Das Füllprinzip unterscheidet sich: Bei Tabletten kommt eine Counter-and-Drop- oder Wiegefüllstation zum Einsatz, bei Flüssigkeiten hingegen ein Ventil. Die Flaschenhandhabung – Sternrad, Zuführung und „Keine Flasche, keine Füllung“-Verriegelung – ist jedoch üblich, sodass ein Monoblock beides transportieren kann, wenn das Produkt zur gleichen Flaschenfamilie gehört. Bewahren Sie gemischte Tabletten- und Beutel- oder Sterillinien getrennt auf, um die Grenze der Klasse A zu schützen.
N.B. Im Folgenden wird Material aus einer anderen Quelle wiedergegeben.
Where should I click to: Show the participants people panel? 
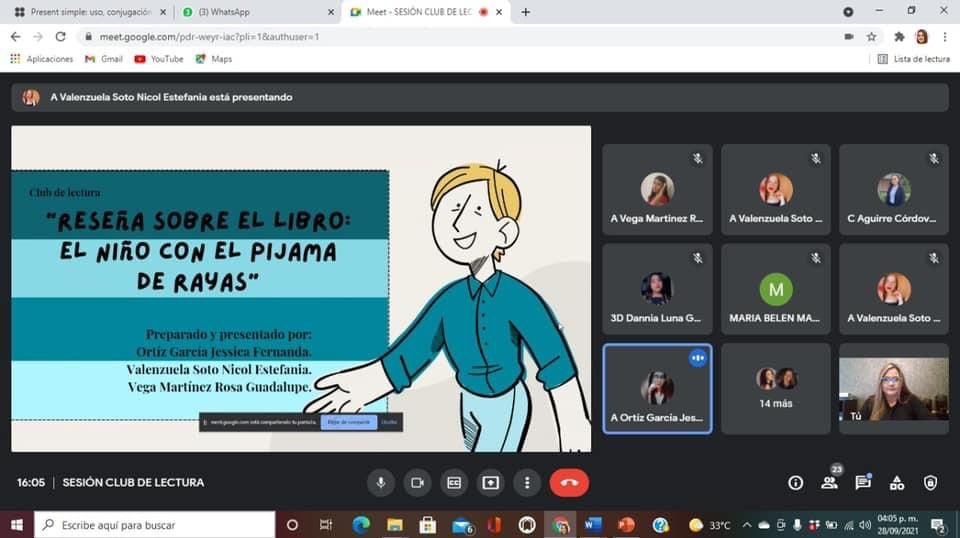[829, 483]
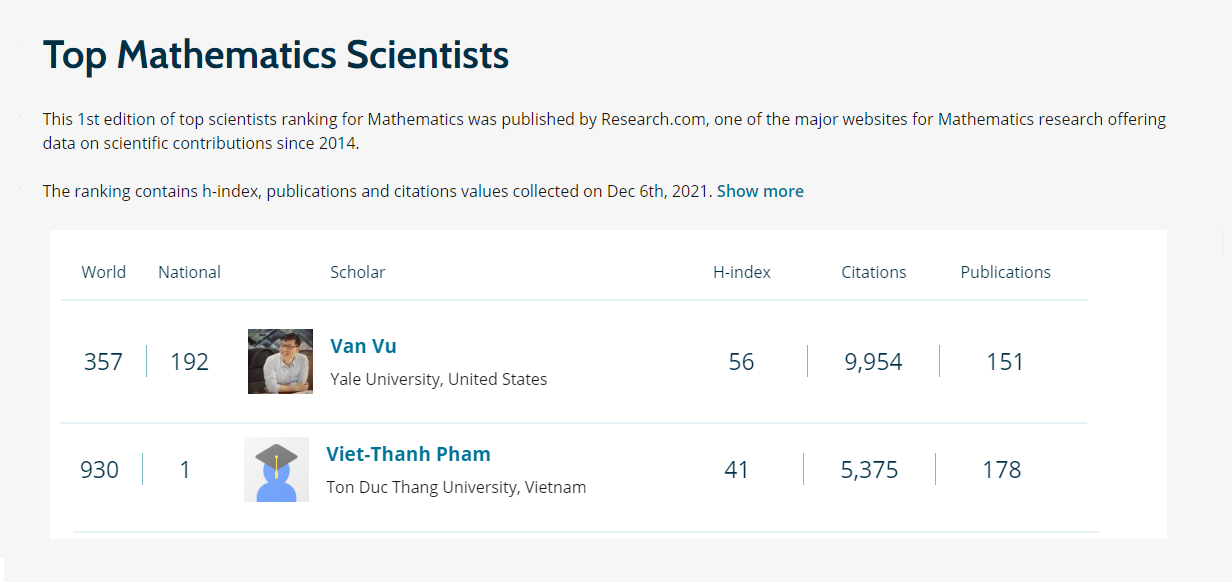Click the National column header
Image resolution: width=1232 pixels, height=582 pixels.
point(189,272)
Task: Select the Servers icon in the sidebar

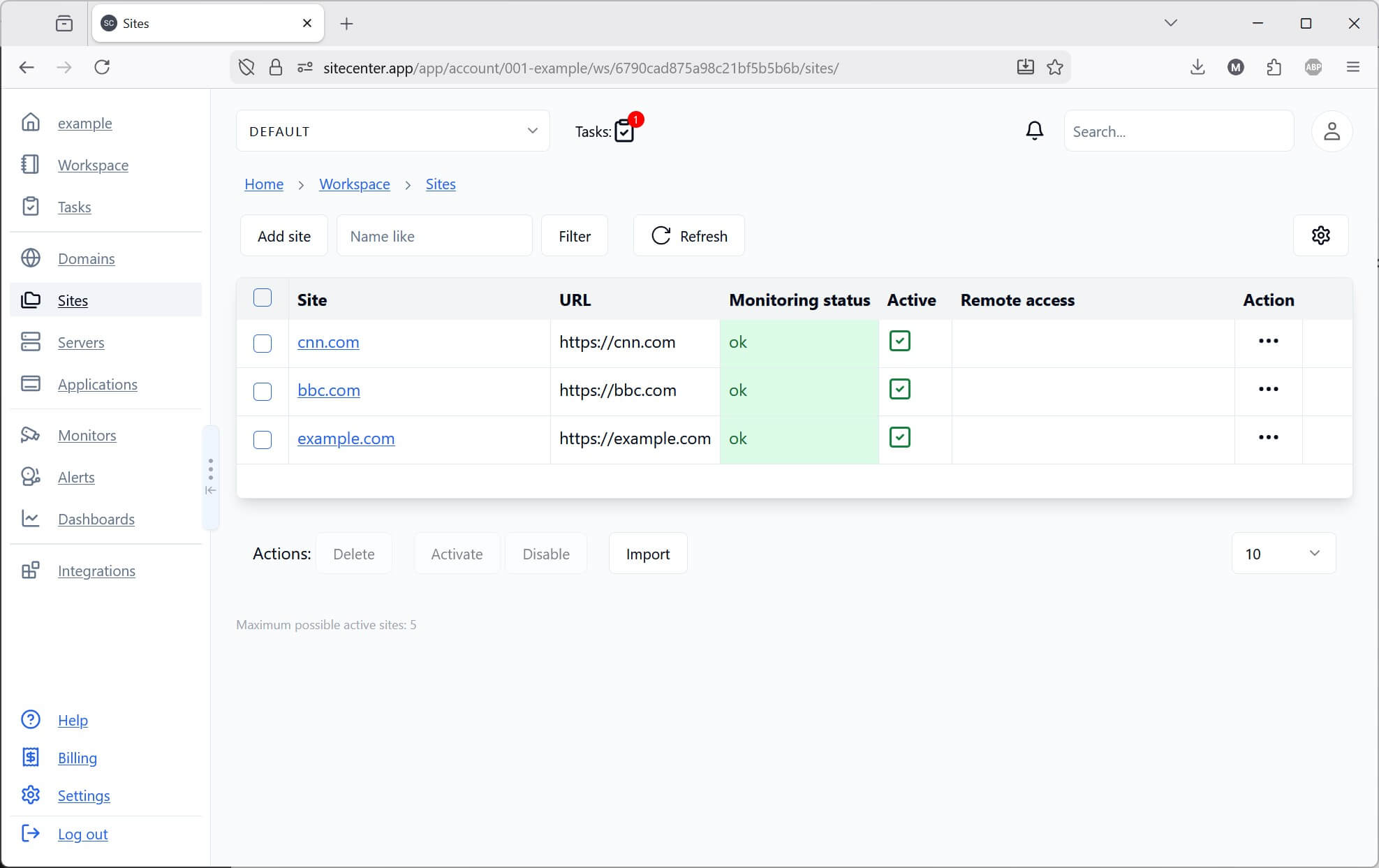Action: point(31,342)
Ein Monoblock (Füllung, Verschluss und häufig Etikett auf einem Turm) minimiert die offene Handhabung und wird bei EU-Anhang-1- und Golf-Audits bevorzugt, da das Produkt auf dem kürzesten Weg exponiert ist. Eigenständige Füller sind nur dann gerechtfertigt, wenn die Umrüsthäufigkeit oder der Flaschengrößenbereich für einen Turm zu groß ist oder wenn ein spezieller Verschließer für einen Flaschenverschluss benötigt wird. Bei den meisten pharmazeutischen Flaschenlinien überzeugt Monoblock in puncto Compliance.
Fast immer Schaum. Ein zu hoch eingestelltes Vakuumventil oder eine schnelle Druckfüllung bilden einen Schaumkopf, den der Scanner als Flüssigkeitsoberfläche betrachtet, sodass Sie zu viel Volumen beanspruchen. Reduzieren Sie das Vakuum, fügen Sie ein Füllrohr von unten nach oben hinzu oder wechseln Sie zum Aufschäumen des Produkts auf isobar. Auf der VAE-Linie erhöhte sich dadurch die Genauigkeit von ±1,1 % auf ±0,4 %.
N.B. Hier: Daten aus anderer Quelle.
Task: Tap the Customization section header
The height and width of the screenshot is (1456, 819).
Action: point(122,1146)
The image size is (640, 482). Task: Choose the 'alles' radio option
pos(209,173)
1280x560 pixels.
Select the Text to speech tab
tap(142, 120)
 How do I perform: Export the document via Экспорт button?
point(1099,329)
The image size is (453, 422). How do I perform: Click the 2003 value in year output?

Halten Sie den Indexfehler des Sternrads unter ±0,05 s gegenüber dem Revolver-Encoder. Wir verriegeln es per Servo und rasten bei jedem Chargenstart ein. Bei einer Verspätung von 0,30 s (unser Monterrey-Fall) kommt es zu 2,3 % Tablettenbruch und außermittigen Fehlfüllungen. Der Sensor und die Servoverriegelung sind im Verhältnis zum Produkt kostengünstig und verhindern Prüfverluste.
Geschrieben von Helen Xu | Chefingenieur für industrielle Anwendungen
Helen Sein Schwerpunkt liegt auf der Bereitstellung maßgeschneiderter Verpackungs- und Abfülllösungen für die Pharma-, Lebensmittel- und Chemieindustrie. Er verfügt über umfassendes praktisches Fachwissen in den Bereichen GMP-Konformität, ISO 9001-Qualitätsmanagementstandards und schlüsselfertige Integration großer Abfüll- und Verpackungsproduktionslinien.